= DIRECTIONS FOR THIS TASK =
Once the line containing "Select the Clarified butter ingredient row" is found, return it and every line that follows, up to and including the final line of the material, exactly as written.

= EXERCISE MATERIAL =

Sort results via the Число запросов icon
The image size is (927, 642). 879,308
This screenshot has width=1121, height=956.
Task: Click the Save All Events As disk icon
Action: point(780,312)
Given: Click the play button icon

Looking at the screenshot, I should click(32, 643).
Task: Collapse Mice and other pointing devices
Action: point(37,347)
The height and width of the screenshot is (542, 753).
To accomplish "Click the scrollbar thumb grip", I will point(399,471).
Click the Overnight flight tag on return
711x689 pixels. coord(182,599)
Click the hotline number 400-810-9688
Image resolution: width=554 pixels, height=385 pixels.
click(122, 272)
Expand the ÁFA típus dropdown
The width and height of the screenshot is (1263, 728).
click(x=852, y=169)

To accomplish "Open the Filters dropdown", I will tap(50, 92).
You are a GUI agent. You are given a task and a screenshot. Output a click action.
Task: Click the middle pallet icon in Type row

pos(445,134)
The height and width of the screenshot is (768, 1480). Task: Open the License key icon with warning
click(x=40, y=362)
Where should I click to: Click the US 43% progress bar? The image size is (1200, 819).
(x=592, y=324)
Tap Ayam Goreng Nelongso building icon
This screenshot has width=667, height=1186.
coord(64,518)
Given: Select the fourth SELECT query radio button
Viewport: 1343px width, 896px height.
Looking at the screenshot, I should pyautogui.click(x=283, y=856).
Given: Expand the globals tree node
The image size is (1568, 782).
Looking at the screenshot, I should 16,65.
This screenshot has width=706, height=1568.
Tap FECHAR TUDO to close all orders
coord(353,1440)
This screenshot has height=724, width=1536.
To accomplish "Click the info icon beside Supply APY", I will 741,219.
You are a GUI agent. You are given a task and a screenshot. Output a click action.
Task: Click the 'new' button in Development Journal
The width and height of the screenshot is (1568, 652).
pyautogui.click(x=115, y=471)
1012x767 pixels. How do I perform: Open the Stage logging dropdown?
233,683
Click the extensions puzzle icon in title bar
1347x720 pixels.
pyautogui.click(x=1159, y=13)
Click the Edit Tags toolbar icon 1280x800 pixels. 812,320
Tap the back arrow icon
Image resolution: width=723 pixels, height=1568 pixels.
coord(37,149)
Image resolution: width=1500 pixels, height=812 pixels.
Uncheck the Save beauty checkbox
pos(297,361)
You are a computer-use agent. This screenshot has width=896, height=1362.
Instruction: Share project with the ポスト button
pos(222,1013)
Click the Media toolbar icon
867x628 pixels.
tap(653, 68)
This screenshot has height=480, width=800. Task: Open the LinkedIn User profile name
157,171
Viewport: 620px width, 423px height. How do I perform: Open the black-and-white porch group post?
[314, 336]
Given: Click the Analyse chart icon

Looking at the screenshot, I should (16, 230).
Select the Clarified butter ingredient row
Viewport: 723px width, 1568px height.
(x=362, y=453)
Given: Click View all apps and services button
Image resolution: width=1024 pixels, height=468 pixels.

= ANSWER BOX =
Select the Clarified butter ingredient row
Viewport: 723px width, 1568px height.
(x=362, y=453)
Given: Click View all apps and services button
Image resolution: width=1024 pixels, height=468 pixels.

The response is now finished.